‘L’Altra metà in luce’ alla Sala Cinema Anica venerdì 8 marzo. Un cortometraggio di Claudio Alfonsi

Uno spaccato di vita quotidiana, una storia che potrebbe essere definita banale, ma che il regista ha scelto di raccontare proprio perché non esiste storia al mondo che non meriti di essere valorizzata. Ogni vicenda umana ruota attorno a emozioni e sentimenti che possiamo facilmente comprendere e interiorizzare. Entrando in una comunissima casa romana, è possibile descrivere la vita di persone che incrociamo ogni giorno nelle piazze e nelle strade, ma che normalmente passano inosservate.

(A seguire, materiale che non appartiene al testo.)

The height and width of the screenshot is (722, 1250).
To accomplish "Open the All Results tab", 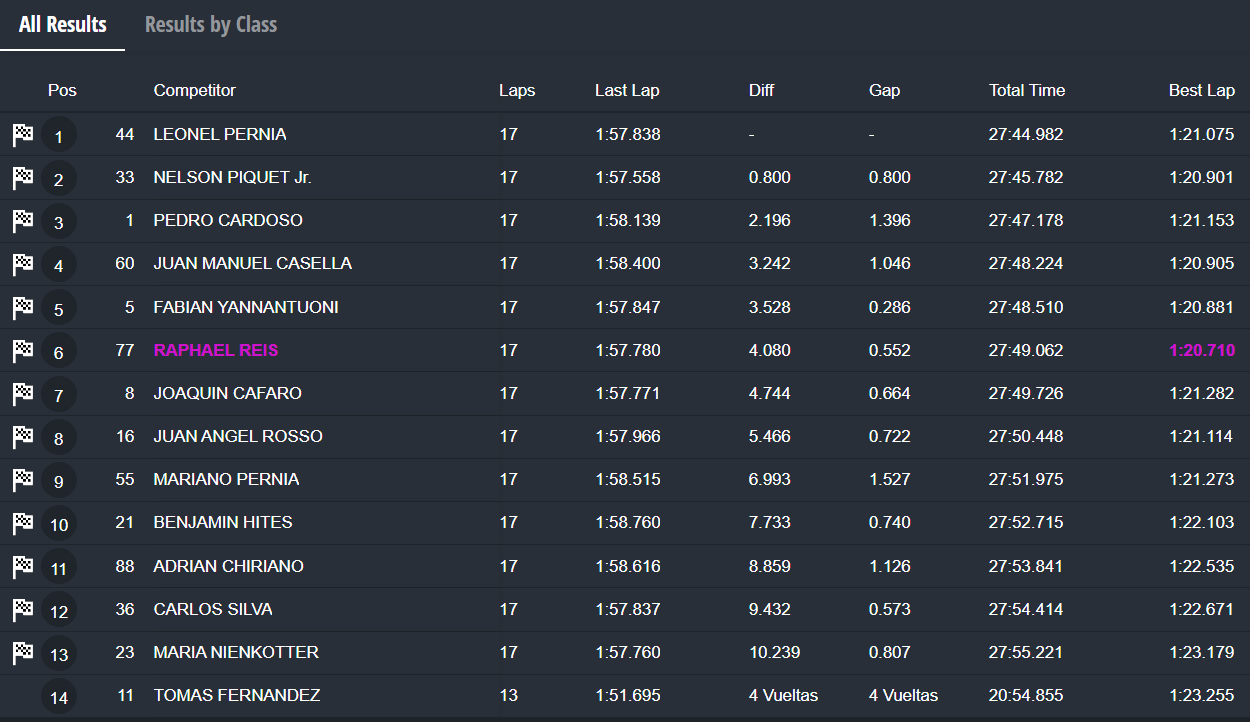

 “L’Altra Metà in Luce” è il cortometraggio che verrà proiettato venerdì 8 marzo alle ore 18.00, presso   Anica – Sala Cinema in viale Regina Margherita 286. All’evento saranno presenti il regista Claudio Alfonsi, le attrici Erika Blanc e Cristina Golotta. In selezione ufficiale per il DAVID DI DONATELLO 2019, il lavoro di Alfonsi è già stato proiettato durante il congresso FILCAMS CGIL ad Assisi e presso la Camera dei Deputati durante il convegno ASSINDATCOLF.

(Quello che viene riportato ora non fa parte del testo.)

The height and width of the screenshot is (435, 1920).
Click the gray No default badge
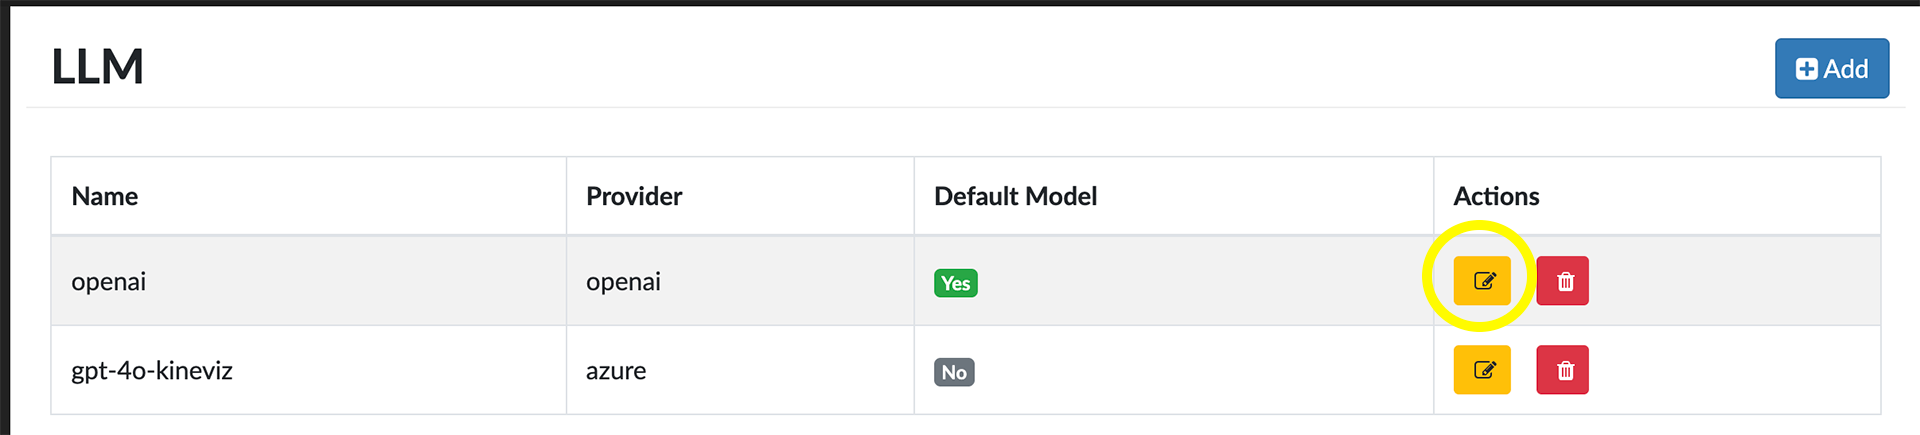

Il corto racconta la storia di Silvia, giovane badante Rumena, e Renata, burbera vecchina per cui Silvia lavora – recita il comunicato stampa -: il loro rapporto è fatto di sottili giochi affettivi, scaramucce, piccole cattiverie e prese in giro. C’è ambivalenza nella relazione fra le due: c’è amore e c’è odio, c’è felicità e c’è rabbia, c’è astio e c’è cooperazione.
L’Altra Metà in Luce vuole sottolineare come anche una storia ordinaria, come quella fra una badante e una persona anziana, possa nascondere in realtà un’altalena di emozioni.